A Lahore High Court full bench on Thursday declared Section 7-A of the Punjab Private Educational Institutions (Promotion and Regulation) Ordinance, 1984, mechanism for determination of fee of private educational institutions, valid.
LAHORE, (Pakistan Point News - 5th Apr, 2018 ) :A Lahore High Court full bench on Thursday declared Section 7-A of the Punjab Private Educational Institutions (Promotion and Regulation) Ordinance, 1984, mechanism for determination of fee of private educational institutions, valid. However, the bench struck down the restrictions imposed on private schools over enhancing fee including complete bar on increase of fee for academic year 2015-2016, bar on increasing fee more than 5 percent for academic year 2016-2017 and bar on increasing fee more than 8 per cent for academic year 2017-2018, after declaring the same as unreasonable and ultra vires of the Constitution.
The court asked the private schools, who increased fee for academic year 2015-2016 or increased fee beyond 5 per cent for academic year 2016-2017 and increased fee more than 8 per cent for academic year 2017-2018, to provide justification for doing so within a period of 30 days to the authority concerned. If no supportive material is provided or justification is not approved by authority, then the additional fees will be returned to parents or adjusted, it added.
The full bench comprising Justice Abid Aziz Sheikh, Justice Shahid Karim and Justice Shams Mehmood Mirza passed the orders while disposing of petitions filed by private schools including The City School against restrictions imposed over enhancing fees under sub-clauses of section 7-A of the Punjab Private Educational Institutions (Promotion and Regulation) Ordinance, 1984 and its later amendments. Some of the students through their parents also filed petitions for directing the private schools to charge the fee in terms of Section 7-A of the Ordinance 1984.

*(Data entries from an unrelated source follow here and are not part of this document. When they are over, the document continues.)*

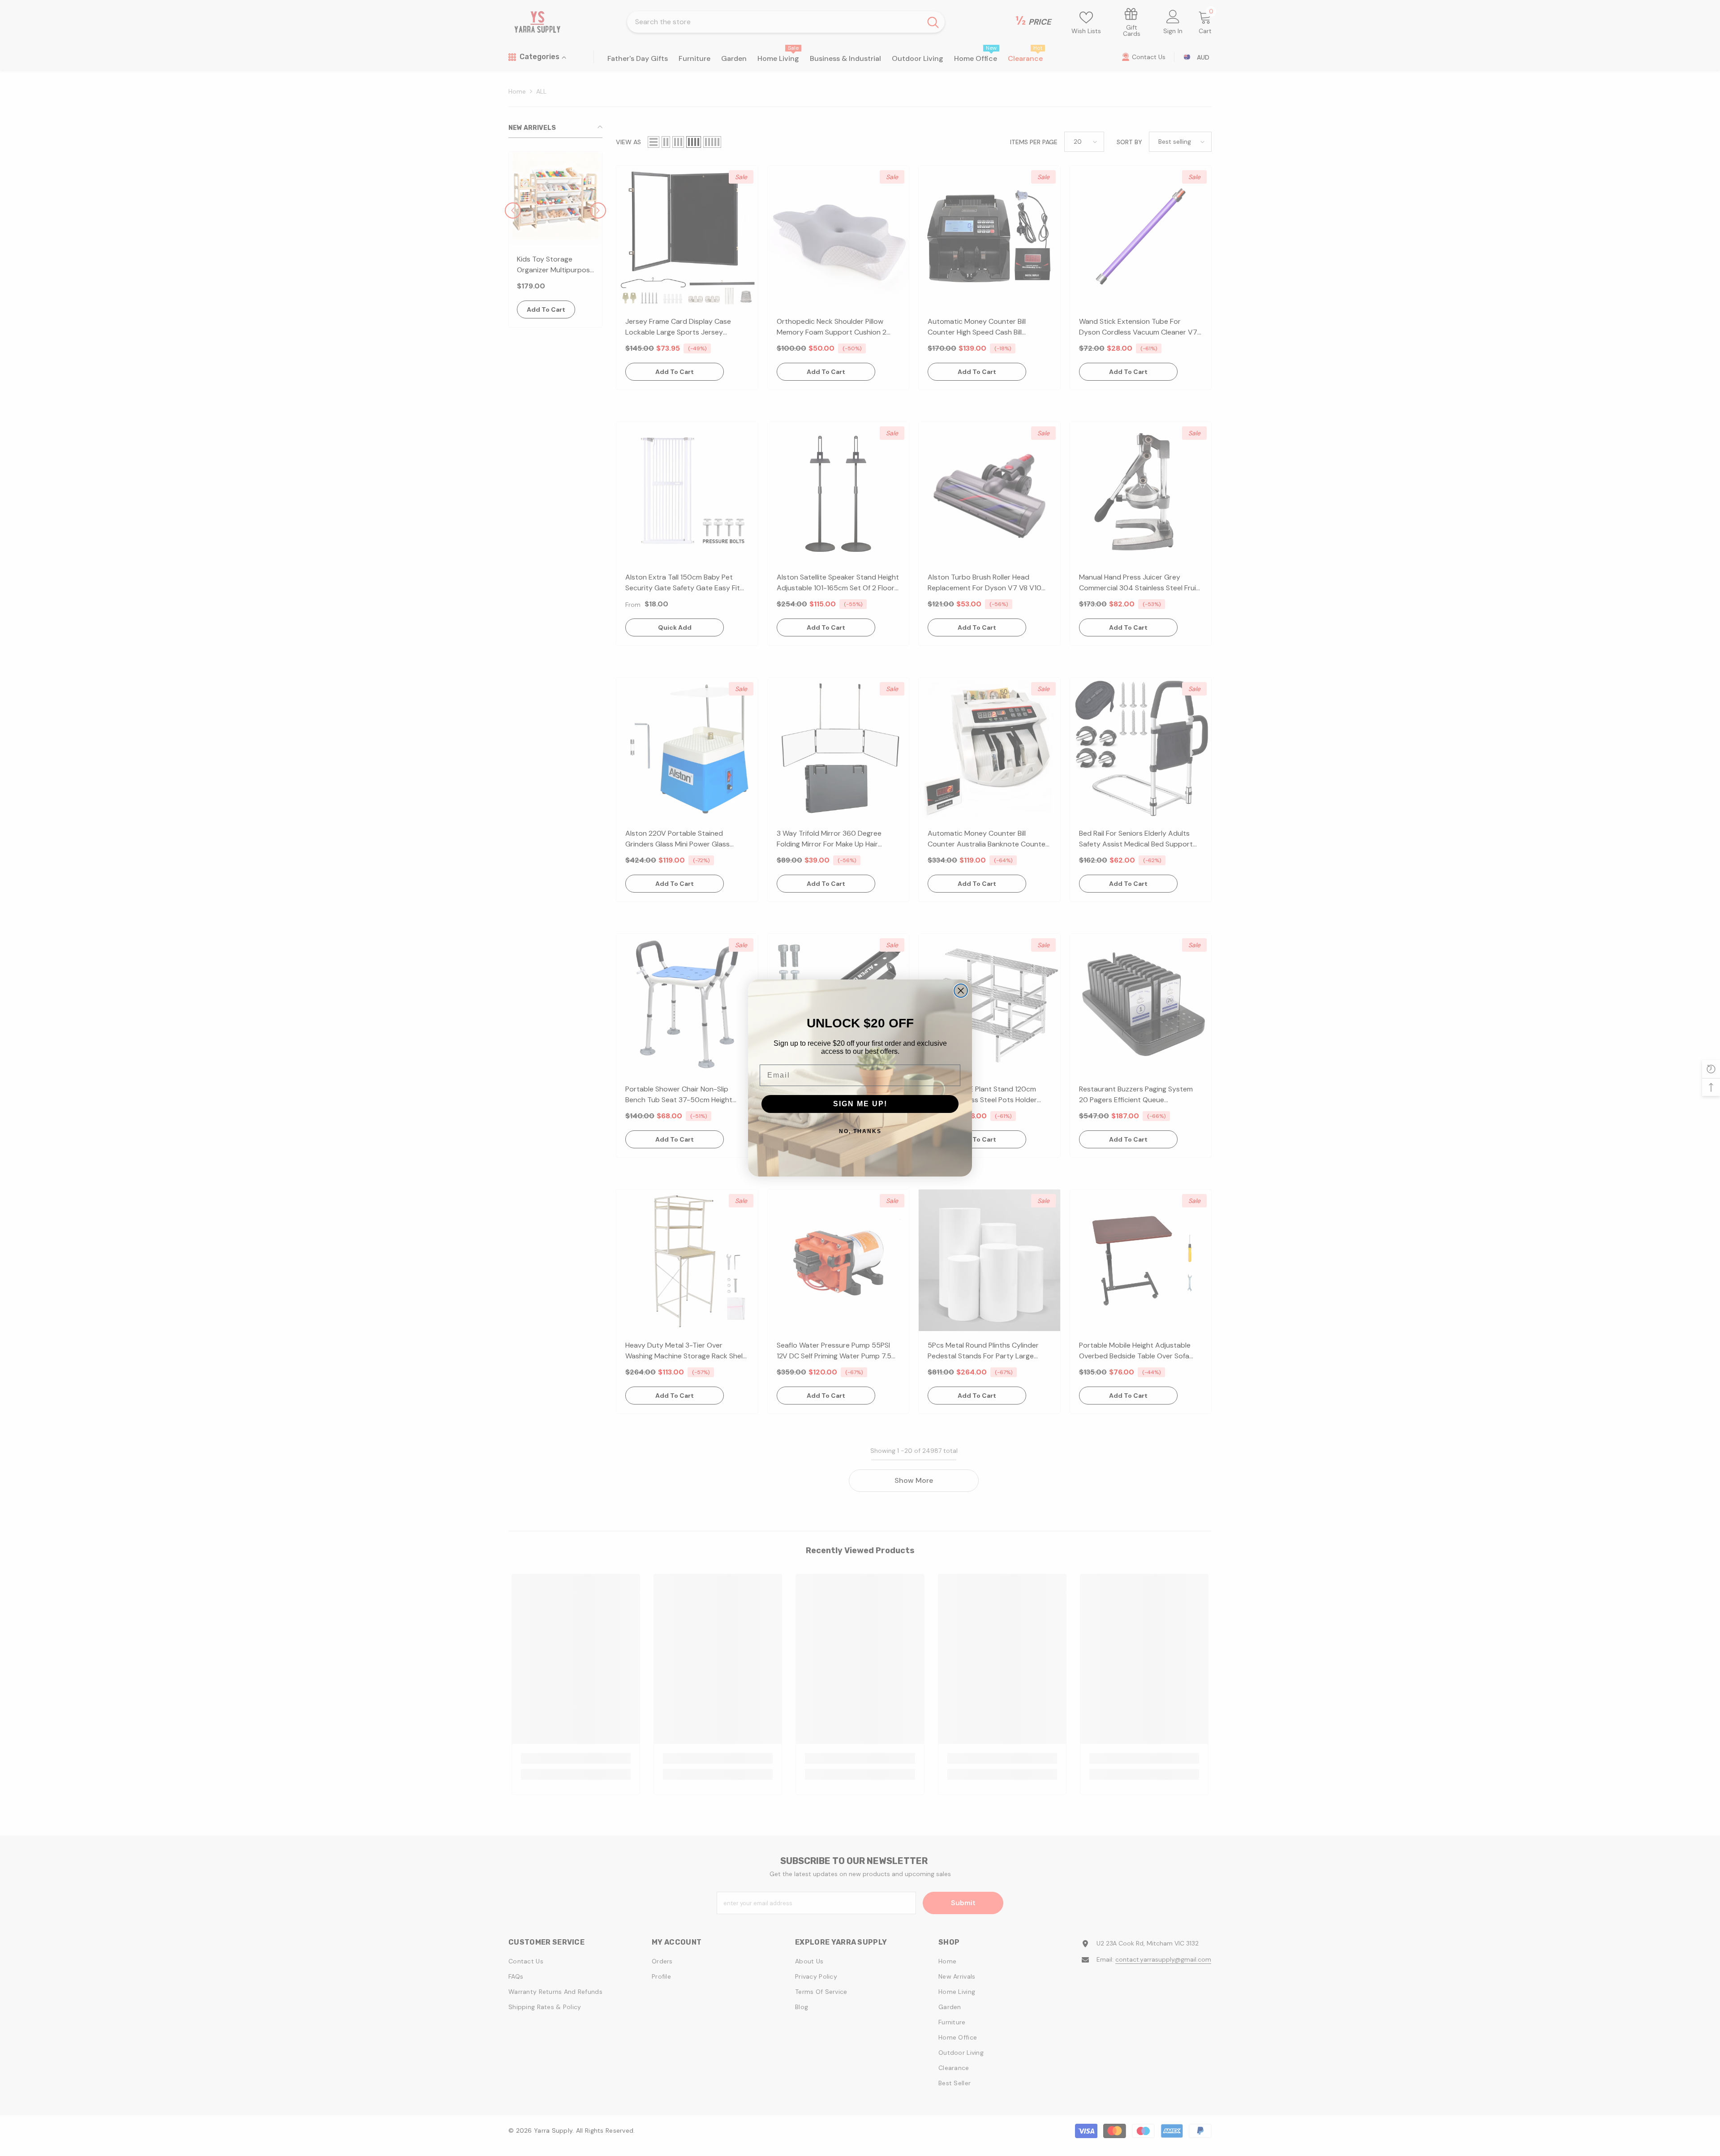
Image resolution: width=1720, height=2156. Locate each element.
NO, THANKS (860, 1131)
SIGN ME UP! (860, 1104)
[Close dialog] (961, 990)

The court after hearing arguments of the parties had reserved the judgment and it was announced today in open court. The bench further directed the provincial government to notify within reasonable time "The Punjab Free and Compulsory Education Act, 2014" to ensure enforcement of fundamental rights of education under Article 25-A of the Constitution and also responsibility of private schools under section 13 of said Act. The bench also directed the government to frame uniform regulatory regime through rules under section 13 of the Ordinance of 1984, within 90 days to determine the increase claimed by schools in fee by considering the quality of teachers, increase in utility bills, rent and other factors.

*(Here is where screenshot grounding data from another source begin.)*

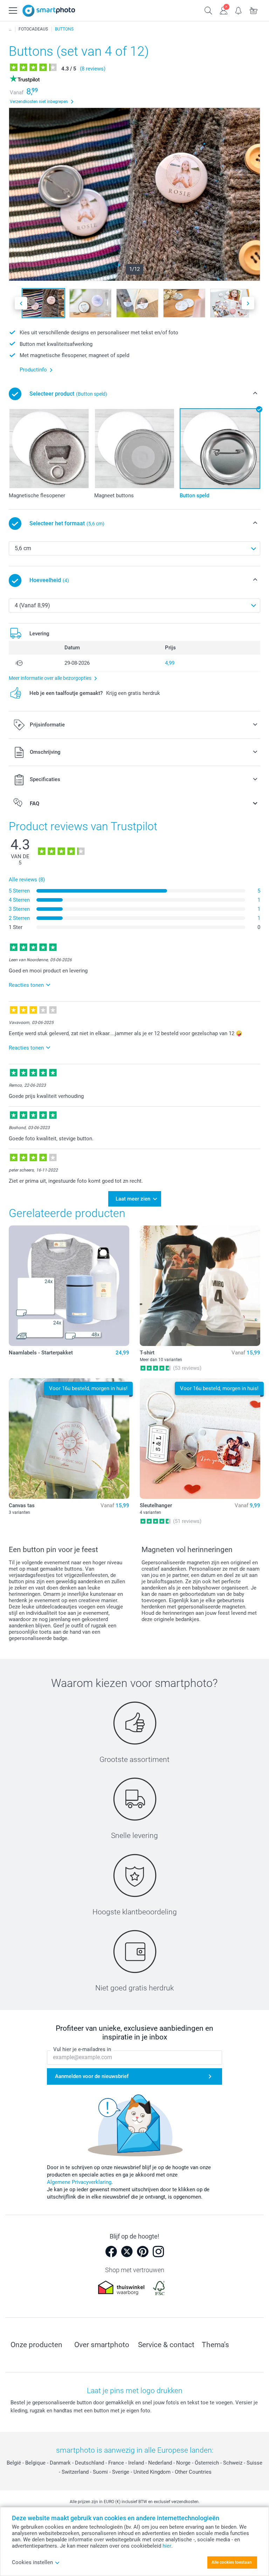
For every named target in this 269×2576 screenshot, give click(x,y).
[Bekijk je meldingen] (238, 10)
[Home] (10, 29)
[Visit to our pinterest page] (142, 2251)
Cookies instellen (32, 2562)
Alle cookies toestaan (232, 2562)
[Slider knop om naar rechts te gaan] (248, 303)
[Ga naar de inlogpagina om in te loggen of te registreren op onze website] (223, 10)
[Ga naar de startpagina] (48, 11)
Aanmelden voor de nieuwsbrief (92, 2076)
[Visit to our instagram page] (158, 2251)
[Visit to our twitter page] (126, 2251)
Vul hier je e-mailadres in (82, 2049)
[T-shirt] (200, 1285)
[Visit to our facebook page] (111, 2251)
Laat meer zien (133, 1199)
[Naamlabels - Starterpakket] (69, 1285)
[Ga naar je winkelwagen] (253, 10)
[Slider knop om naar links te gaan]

The registering authority shall also ensure that parents are not compelled to purchase text books, uniform or other material from a particular vendor or provider and schools do not charge any amount other than tuition fee, admission fee or prescribed security from the parents, it added. The registering authority shall give representation to parents of private school children in the proceeding of increase in fee and such proceeding shall be done in open and transparent manner, it added.

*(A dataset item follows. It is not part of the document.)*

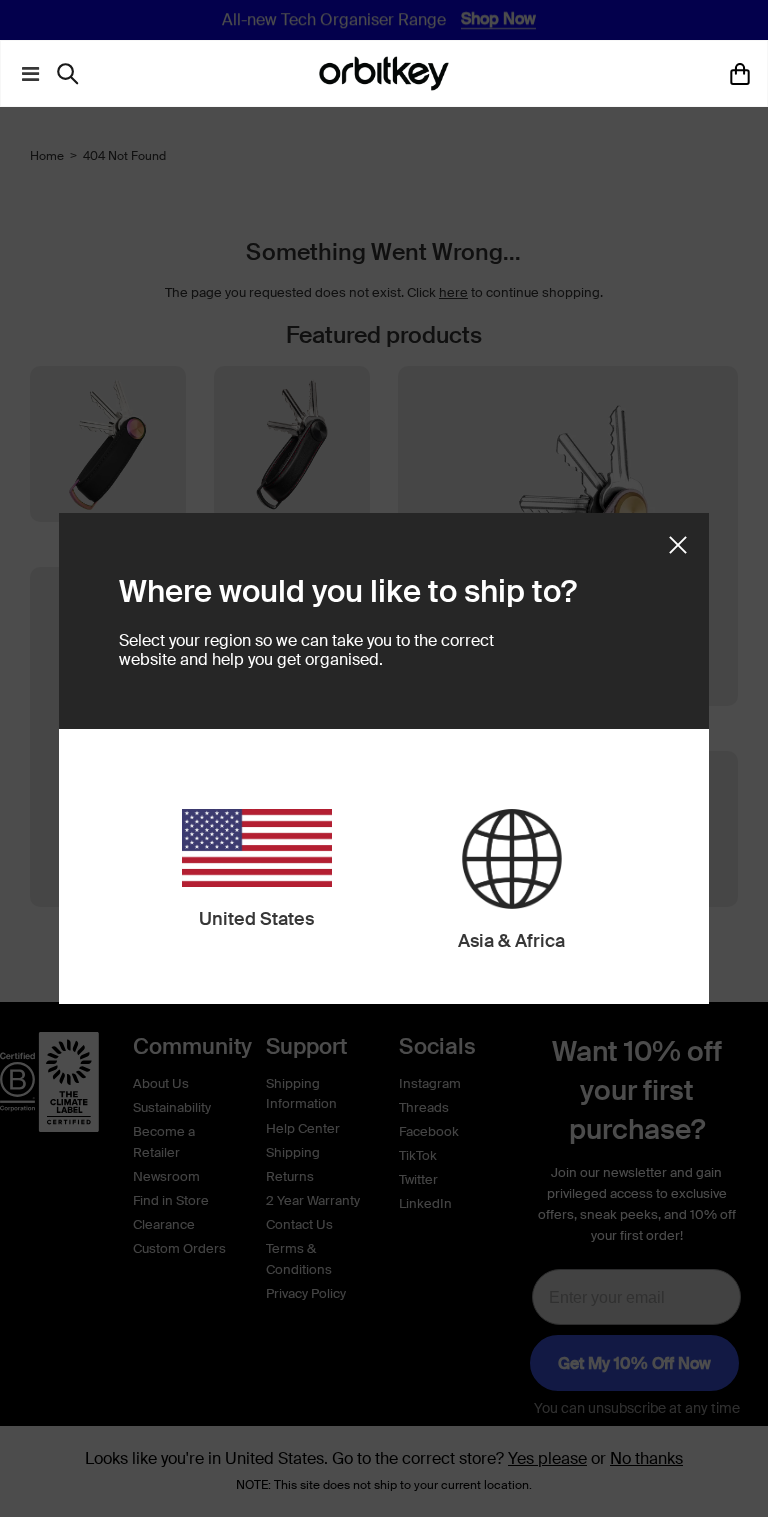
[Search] (72, 74)
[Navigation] (26, 74)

An effective parents,students complaint handling procedure be established by using modern information technology, it added. Earlier, the petitioners' counsel questioning the restrictions imposed on private schools over enhancing fees submitted that the petitioners had right to carry out their business of private schools and the State at best in order to promote free competition could regulate business through licence in a reasonable manner.
They submitted that Section 7-A of the Ordinance 1984 had gone beyond the licensing system and was actually controlling the business of the petitioner in arbitrary manner. They contended that under Article 18 of the Constitution, only reasonable restrictions could be imposed but impugned legislation is not only unreasonable but also amounts to deprive the petitioners of their business. However, the counsel for parents submitted that running of educational institution being a "trade" could be regulated by the State through a licensing system under Article 18 of the Constitution.
They argued that the requirement of registration of school under the ordinance amounts to issuance of licence, therefore, the State could regulate the private institutions as well as their registration. They further argued that the impugned legislation was neither discriminatory nor it amounts to deprive the petitioner from their right of property.